By Krishna N. Das and Tommy Wilkes
NEW DELHI (Reuters) - India still plans to double coal output by 2020 and rely on the resource for decades afterwards, a senior official said on Monday, days after rich and poor countries agreed in Paris to curb carbon emissions blamed for global warming.
India, the world's third-largest carbon emitter, is dependant on coal for about two-thirds of its energy needs and has pledged to mine more of the fuel to power its resource-hungry economy while also promising to increase clean energy generation.
"The environment is non-negotiable and we are extremely careful about it," Anil Swarup, the top bureaucrat in the coal ministry, told Reuters. "(But) our dependence on coal will continue. There are no other alternatives available."
While India has plans to add 30 times more solar-powered generation capacity by 2022, there were limitations to clean energy and coal would remain the most efficient energy source for decades, he said.
Minister for Power, Coal and Renewable Energy, Piyush Goyal, said India's contribution to global greenhouse gases emissions was just 2.5 percent with 17 percent of the world's population, while developed countries contributed a fifth of emissions with just 5 percent of the world's population.
"While contributing to (the) growth of renewable energy, energy conservation & efficiency, we'll make sure our development process (does) not get hampered," Goyal said in a post on Twitter.
Even though many international lenders are turning their backs on financing new coal projects in favour of gas and renewable energy, India should have few difficulties in financing dozens more new mines.
State-owned producer Coal India, for example, has enough internal cash resources to drive more production, Swarup said.
At the global climate summit in Paris, nations forged a landmark agreement on Saturday to set the course for an historic transformation of the world's fossil fuel-driven economy within decades, including eliminating net man-made greenhouse gas emissions.

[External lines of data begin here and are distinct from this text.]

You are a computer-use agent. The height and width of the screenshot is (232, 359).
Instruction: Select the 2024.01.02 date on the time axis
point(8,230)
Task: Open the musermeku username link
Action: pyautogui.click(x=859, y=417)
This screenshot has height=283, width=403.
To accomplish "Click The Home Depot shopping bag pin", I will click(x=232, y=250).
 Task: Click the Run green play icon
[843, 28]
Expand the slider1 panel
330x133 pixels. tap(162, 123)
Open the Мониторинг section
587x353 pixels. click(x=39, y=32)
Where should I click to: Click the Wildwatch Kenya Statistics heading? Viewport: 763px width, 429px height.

Environmentalists worry that despite India's commitment to renewable energy, its rising use of coal at a time when many Western nations are rejecting the dirty fossil fuel will hamper the world's fight against climate change.
India, which is targeting to more than double coal output to 1.5 billion tonnes this decade, says coal provides the cheapest energy for rapid industrialisation that would lift millions out of poverty.